• Written problem:
Switch "Intake" to "Settings" in the lines from the start through the line containing "(x=126, y=268)", changing nothing else, and give back only those lines.
* Start *
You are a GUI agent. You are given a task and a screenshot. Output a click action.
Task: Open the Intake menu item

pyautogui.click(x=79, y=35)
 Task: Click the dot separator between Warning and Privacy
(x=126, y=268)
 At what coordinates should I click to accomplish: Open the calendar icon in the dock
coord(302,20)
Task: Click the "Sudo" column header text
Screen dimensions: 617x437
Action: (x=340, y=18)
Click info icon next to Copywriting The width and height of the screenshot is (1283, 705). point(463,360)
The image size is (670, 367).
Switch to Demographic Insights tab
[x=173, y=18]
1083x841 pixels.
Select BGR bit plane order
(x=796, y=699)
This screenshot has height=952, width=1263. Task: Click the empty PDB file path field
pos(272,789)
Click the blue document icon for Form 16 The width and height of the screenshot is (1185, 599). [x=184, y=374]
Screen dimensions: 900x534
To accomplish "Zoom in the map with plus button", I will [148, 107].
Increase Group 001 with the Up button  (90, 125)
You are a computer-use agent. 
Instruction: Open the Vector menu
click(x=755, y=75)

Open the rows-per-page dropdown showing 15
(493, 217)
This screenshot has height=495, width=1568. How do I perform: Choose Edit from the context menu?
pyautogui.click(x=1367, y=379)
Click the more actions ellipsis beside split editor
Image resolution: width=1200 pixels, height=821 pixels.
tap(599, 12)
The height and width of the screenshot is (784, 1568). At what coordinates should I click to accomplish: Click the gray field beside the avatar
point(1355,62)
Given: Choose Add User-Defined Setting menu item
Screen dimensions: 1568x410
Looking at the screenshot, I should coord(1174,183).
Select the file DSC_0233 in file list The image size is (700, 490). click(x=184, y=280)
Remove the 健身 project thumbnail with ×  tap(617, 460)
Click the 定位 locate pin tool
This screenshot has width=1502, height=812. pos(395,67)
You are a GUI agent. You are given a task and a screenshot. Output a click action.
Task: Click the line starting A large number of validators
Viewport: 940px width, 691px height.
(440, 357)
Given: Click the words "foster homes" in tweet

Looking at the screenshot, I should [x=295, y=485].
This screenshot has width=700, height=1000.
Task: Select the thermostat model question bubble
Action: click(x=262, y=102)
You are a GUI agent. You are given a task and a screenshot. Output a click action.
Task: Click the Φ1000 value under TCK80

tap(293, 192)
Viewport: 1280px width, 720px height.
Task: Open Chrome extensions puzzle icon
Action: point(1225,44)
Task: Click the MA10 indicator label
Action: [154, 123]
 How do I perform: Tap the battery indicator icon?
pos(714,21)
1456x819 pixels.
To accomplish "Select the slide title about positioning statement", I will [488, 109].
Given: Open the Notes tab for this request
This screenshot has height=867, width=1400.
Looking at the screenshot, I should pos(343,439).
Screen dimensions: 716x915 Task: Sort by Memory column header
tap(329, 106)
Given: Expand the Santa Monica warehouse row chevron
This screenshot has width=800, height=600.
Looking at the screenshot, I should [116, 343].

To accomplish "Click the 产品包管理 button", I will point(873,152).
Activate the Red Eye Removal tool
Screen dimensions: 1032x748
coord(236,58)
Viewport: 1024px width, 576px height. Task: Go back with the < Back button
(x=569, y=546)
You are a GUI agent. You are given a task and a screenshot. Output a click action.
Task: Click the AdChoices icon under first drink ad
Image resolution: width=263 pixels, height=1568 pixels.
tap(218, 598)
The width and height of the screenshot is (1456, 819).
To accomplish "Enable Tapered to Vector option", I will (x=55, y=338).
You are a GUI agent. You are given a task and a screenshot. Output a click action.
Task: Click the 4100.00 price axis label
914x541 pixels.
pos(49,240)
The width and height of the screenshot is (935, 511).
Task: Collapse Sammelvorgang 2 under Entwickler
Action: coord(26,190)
* End *
• Solution for this exercise:
You are a GUI agent. You are given a task and a screenshot. Output a click action.
Task: Open the Settings menu item

pyautogui.click(x=79, y=35)
 Task: Click the dot separator between Warning and Privacy
(x=126, y=268)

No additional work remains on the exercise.